BRIEF
Your copy should match the records below exactly, except for the pictures.

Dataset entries
◆ ◆ ◆ ◆ ◆
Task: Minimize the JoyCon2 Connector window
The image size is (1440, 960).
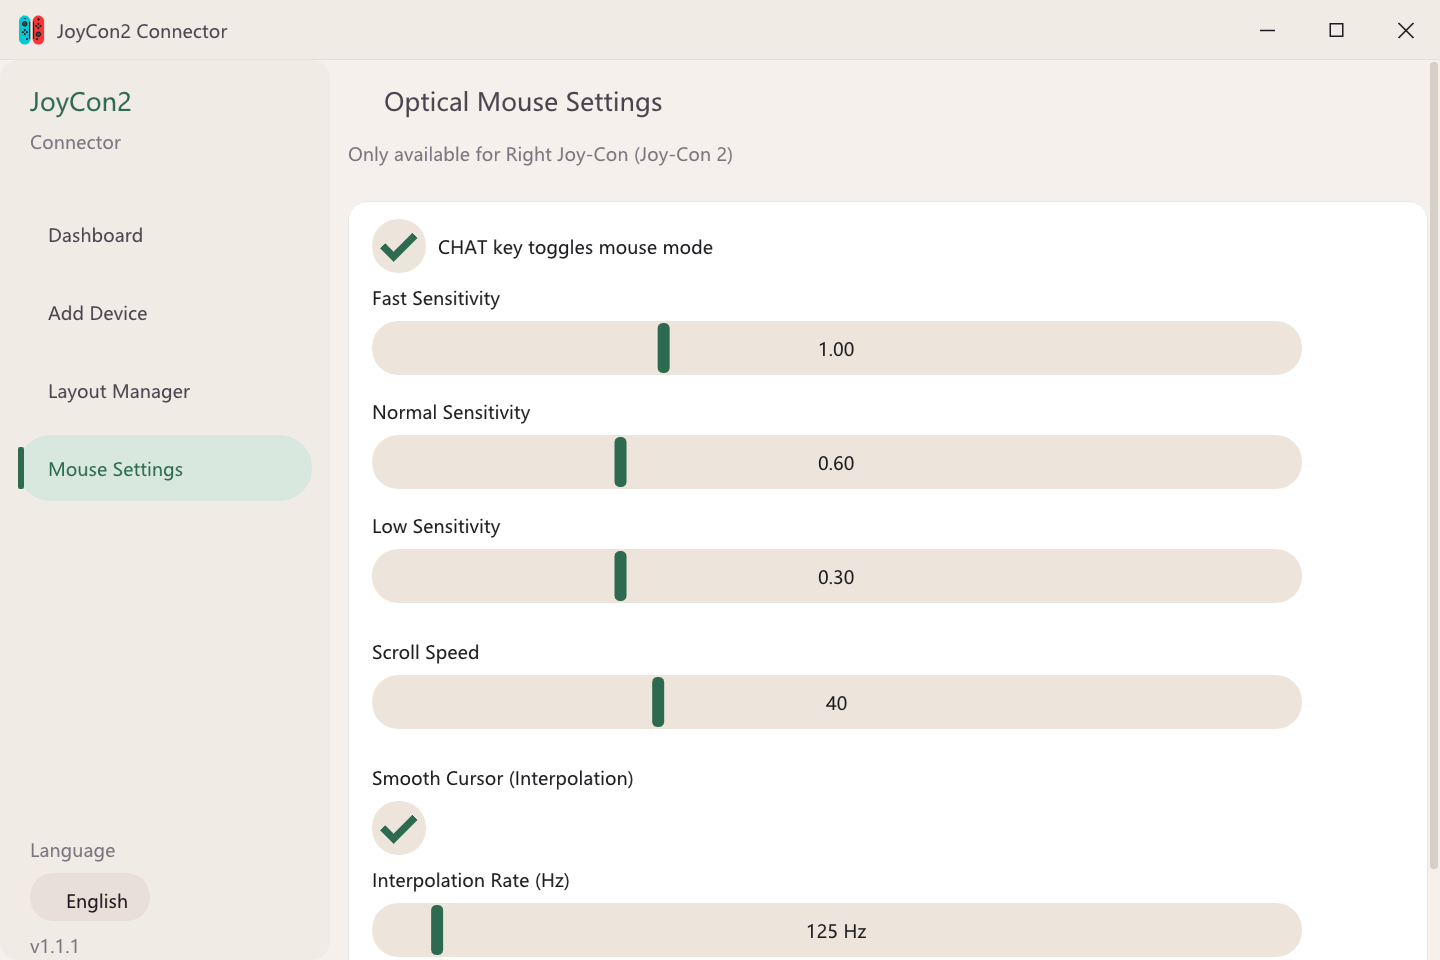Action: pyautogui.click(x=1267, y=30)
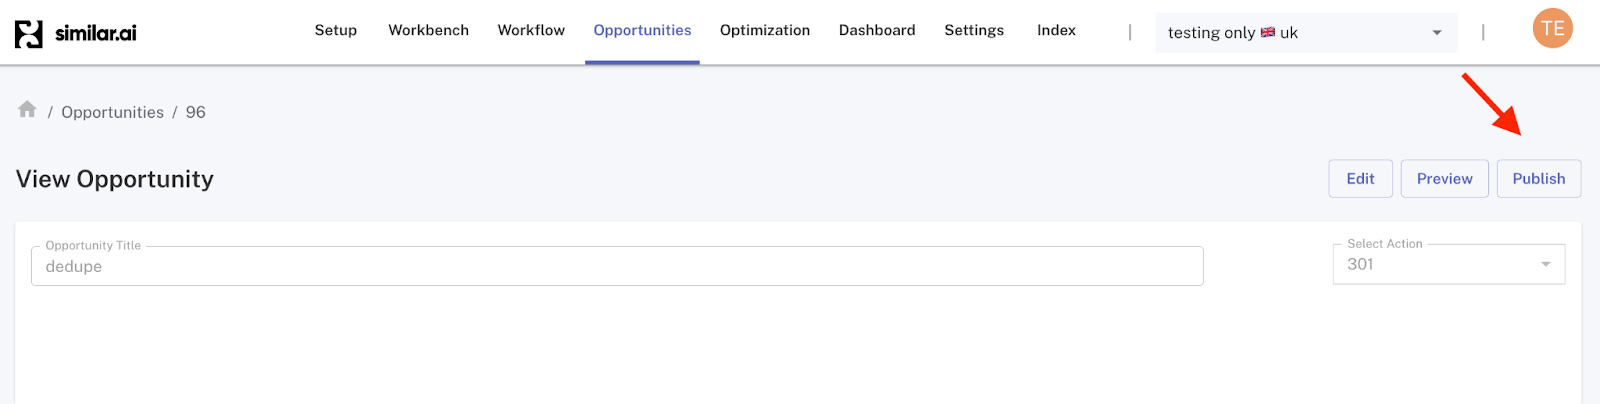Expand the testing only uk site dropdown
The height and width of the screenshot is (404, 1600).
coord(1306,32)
◆ ◆ ◆ ◆ ◆
RESPONSE AREA
Task: Minimize the JoyCon2 Connector window
The image size is (1440, 960).
Action: pyautogui.click(x=1267, y=30)
Expand the testing only uk site dropdown
The height and width of the screenshot is (404, 1600).
coord(1306,32)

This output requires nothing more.